Document passage:
When a large number of distinct objects orbit a common central mass, there will tend to be random collisions among these objects. Every time, some orbital energy is transferred between the two colliding bodies. Although each individual collision is random, the long term trend will be a smooth distribution of the orbiting energy, both in forming a favoured orbital plane AND in reducing the eccentricity of the individual orbits (orbits get to become "more circular")

The faster the orbital speed (i.e., the closer to the central mass) the faster the redistribution of energy.

In the case of the Solar system (and I suspect, any planetary system and even for major planets' satellite systems), the Sun itself was formed by the in-falling matter from the accretion "disk", so that the central body ends up with a rotation in the same direction and with its equatorial plane in the same plane as that of the accretion disk.

Close to the Sun, most of the "stuff" orbits in this preferred plane.

Exercise inputs:
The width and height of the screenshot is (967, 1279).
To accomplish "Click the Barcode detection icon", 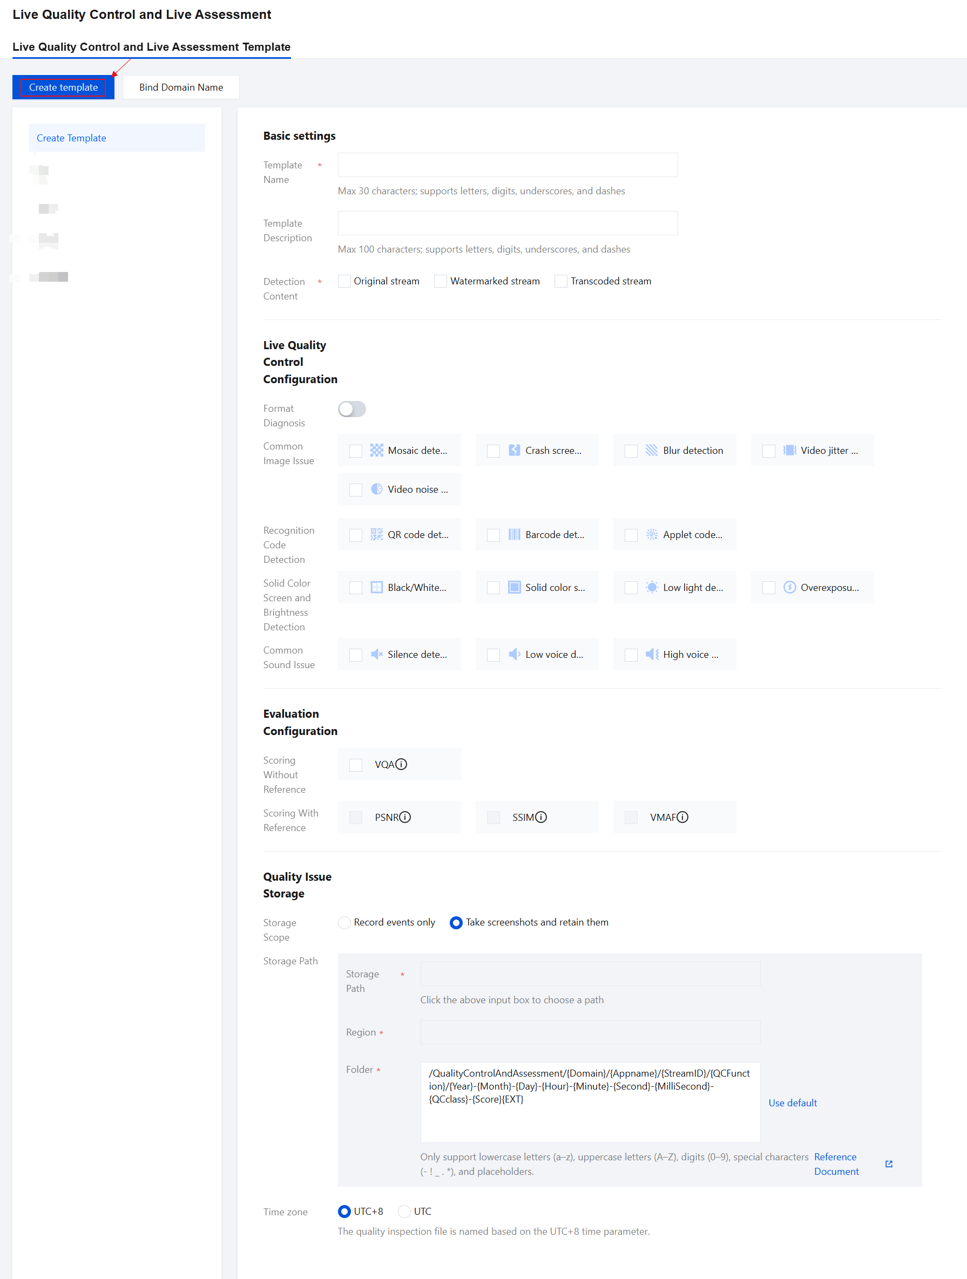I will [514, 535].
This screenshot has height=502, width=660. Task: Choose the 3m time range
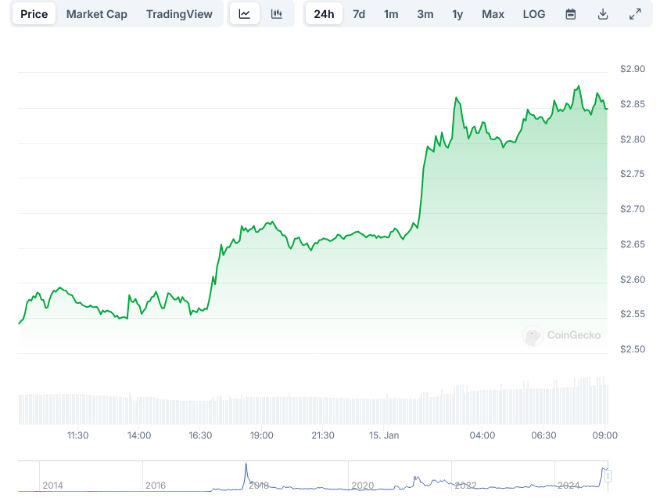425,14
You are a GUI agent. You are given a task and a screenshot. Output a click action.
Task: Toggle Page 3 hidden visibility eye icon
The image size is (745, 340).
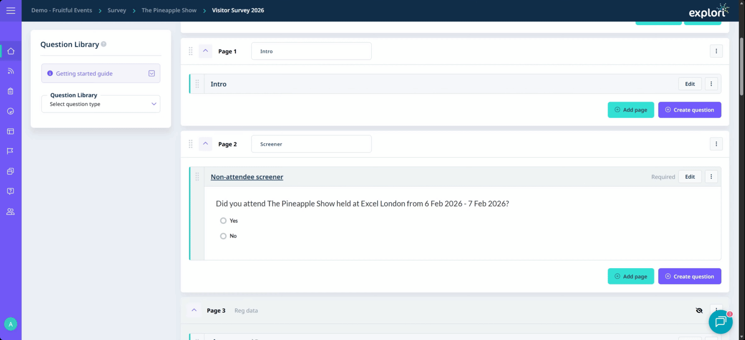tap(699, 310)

Set of tasks:
1) In the records, copy everything from the line containing "This screenshot has" down to the end of the records, including the requests. Multiply every coordinate in the answers by 2.25 and round to whole numbers, with halves rounded up. Omit the pictures.
2) Continue the passage on orbital collisions and the accretion disk from the point where it stops.

The results:
1)
This screenshot has height=502, width=660. Task: Choose the 3m time range
956,32
You are a GUI agent. You are given a task and a screenshot. Output a click action.
Task: Toggle Page 3 hidden visibility eye icon
The image size is (745, 340).
tap(1573, 698)

2)
Way out, the distribution is still spherical.
Half-way is... half-way (the Kuiper belt is less planar than the inner planets, but slightly more planar than the Oort cloud).

Old spiral galaxies are somewhat flat.
Then they collide with each other (like Andromeda and us, in 3 billion years or so), thus randomizing the orbits of the stars (a few get ejected, a few get swallowed by the central black holes), and you end up with an elliptical galaxy. With time, this "new" elliptical galaxy will lose its randomness, a preferred plane will appear and it becomes an "old" spiral galaxy, getting flatter by the eon.